04 agosto 2016

Colección Top Sounds From Top Deck


Pocas series de reediciones han logrado capturar con tanta precisión la esencia de un sello jamaicano como Top Sounds From Top Deck. Publicada entre 1997 y 1998 por Westside Records, esta colección de ocho volúmenes rescató la totalidad del catálogo original de Top Deck, el pequeño pero trascendental sello fundado a inicios de los años sesenta por Phillip “Justin” Yap, uno de los productores chino-jamaicanos más discretos y visionarios de la primera era del ska. Sus grabaciones, realizadas con los músicos que luego formarían The Skatalites, constituyen una parte vital de la arquitectura sonora del género.




Top Deck surgió en Kingston en 1962, cuando el joven Justin Yap decidió trasladar la energía de su sound system al terreno de la producción discográfica. Desde el principio se distinguió por una obsesión con la calidad técnica y musical: pocas sesiones, pero siempre con músicos de élite, como Roland Alphonso, Don Drummond, Tommy McCook, Baba Brooks, Lloyd Knibb o Jackie Opel. A diferencia de otros sellos más prolíficos como Studio One o Treasure Isle, Top Deck funcionó casi como un taller artesanal: un espacio de experimentación donde cada grabación debía ser impecable. Esa visión explica que su catálogo fuera breve —apenas unas decenas de sencillos—, pero de una consistencia y elegancia excepcionales.

Tres décadas más tarde, cuando la fiebre del ska revival había consolidado un público internacional, las cintas maestras de Top Deck reaparecieron. Justin Yap, residiendo ya fuera de Jamaica, impulsó junto con Westside Records la restauración y reedición de sus grabaciones originales, muchas de ellas en estado casi inédito. El resultado fue la serie Top Sounds From Top Deck, que no sólo recuperó las piezas clásicas, sino también tomas alternativas, mezclas inéditas y versiones vocales olvidadas. Cada volumen fue concebido con criterio temático y cronológico, hasta conformar un auténtico archivo sonoro de la época dorada del ska.

Esta estupenda serie de 8 discos recopilatorios esta compuesta por:

La serie se distingue también por su coherencia sonora. Lejos de las recopilaciones arbitrarias que inundan el mercado, Top Sounds From Top Deck mantiene una fidelidad notable al sonido original: grabaciones monofónicas restauradas con cuidado, notas técnicas detalladas y un criterio de selección que privilegia la autenticidad sobre la nostalgia. En cada pista se percibe la textura cálida del acetato, el eco del estudio y la espontaneidad de una escena que aún no se sabía histórica.

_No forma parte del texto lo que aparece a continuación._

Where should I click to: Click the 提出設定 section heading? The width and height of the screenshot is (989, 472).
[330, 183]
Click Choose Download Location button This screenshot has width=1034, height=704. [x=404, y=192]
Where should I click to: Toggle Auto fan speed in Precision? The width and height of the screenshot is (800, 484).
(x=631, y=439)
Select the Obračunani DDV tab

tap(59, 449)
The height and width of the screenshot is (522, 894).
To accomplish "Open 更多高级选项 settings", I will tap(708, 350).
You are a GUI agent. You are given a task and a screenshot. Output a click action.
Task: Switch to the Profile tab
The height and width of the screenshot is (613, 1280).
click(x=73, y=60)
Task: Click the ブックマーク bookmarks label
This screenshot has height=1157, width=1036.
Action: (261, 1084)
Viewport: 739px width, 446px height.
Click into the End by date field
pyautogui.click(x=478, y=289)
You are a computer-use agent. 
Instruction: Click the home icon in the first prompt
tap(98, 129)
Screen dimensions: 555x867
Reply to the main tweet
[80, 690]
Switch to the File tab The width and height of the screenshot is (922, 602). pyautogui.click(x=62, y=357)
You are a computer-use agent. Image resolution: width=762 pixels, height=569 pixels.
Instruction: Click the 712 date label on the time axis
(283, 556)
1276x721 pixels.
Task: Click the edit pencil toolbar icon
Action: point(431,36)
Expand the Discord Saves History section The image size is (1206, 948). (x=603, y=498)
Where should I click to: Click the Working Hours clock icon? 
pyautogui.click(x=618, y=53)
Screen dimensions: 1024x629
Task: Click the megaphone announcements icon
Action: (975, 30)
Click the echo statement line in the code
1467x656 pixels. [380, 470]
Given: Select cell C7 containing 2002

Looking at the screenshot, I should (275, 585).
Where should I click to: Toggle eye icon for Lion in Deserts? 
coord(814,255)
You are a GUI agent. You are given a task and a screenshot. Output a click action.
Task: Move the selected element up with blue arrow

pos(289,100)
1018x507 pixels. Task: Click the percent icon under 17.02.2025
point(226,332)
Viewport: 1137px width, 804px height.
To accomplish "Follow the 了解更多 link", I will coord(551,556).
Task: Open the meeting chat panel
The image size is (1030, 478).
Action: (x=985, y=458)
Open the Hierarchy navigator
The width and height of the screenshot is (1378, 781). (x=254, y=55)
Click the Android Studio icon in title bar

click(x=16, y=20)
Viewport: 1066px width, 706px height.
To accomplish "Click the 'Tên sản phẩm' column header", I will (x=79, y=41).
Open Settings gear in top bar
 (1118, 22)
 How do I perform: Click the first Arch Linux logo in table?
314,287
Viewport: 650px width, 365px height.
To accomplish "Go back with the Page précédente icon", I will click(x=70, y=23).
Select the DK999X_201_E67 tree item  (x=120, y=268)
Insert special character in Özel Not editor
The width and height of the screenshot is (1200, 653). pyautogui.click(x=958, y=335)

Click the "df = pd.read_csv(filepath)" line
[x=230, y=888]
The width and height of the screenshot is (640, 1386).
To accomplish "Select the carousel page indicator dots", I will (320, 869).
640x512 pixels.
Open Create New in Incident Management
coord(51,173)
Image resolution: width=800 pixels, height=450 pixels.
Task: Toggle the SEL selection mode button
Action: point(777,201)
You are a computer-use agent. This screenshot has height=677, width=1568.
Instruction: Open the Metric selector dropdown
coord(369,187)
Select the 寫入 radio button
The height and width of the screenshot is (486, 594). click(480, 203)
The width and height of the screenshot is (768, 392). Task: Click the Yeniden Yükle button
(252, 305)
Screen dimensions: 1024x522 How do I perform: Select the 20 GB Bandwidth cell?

Para los estudiosos del ska, estas compilaciones representan un testimonio documental de enorme valor. Permiten reconstruir la línea evolutiva del género desde su base jazzística hacia formas más estructuradas que preludian el rocksteady. También ofrecen una mirada poco explorada al papel de productores y músicos chino-jamaicanos en la industria discográfica local, evidenciando cómo Top Deck fue un punto de encuentro entre la precisión técnica oriental y la efervescencia caribeña.

La recepción crítica de la serie fue discreta pero entusiasta. Muchos coleccionistas y músicos de la escena revival en Europa y Japón la consideraron una referencia obligada. Al mismo tiempo, los especialistas reconocieron la importancia de que Justin Yap hubiera conservado sus masters originales, un acto de preservación que, sin su visión, podría haberse perdido en el olvido, como ocurrió con tantos sellos menores. Cada volumen se convirtió así en un fragmento de memoria, en una pequeña cápsula del tiempo que devuelve al oyente al Kingston de los años sesenta.

Hoy en día, Top Sounds From Top Deck sigue siendo una puerta privilegiada hacia la raíz más pura del ska. Escuchar la serie completa es recorrer un arco sonoro que va de la improvisación a la elegancia, del bullicio urbano a la sofisticación melódica. No sólo documenta un sello, sino una forma de entender la música jamaicana: como diálogo, como invención colectiva y como herencia cultural. En tiempos de compilaciones digitales y archivos dispersos, esta serie conserva el espíritu original del vinilo: la paciencia de escuchar, la curiosidad por descubrir y la gratitud hacia quienes, con talento y disciplina, sembraron el ritmo que cambió al mundo.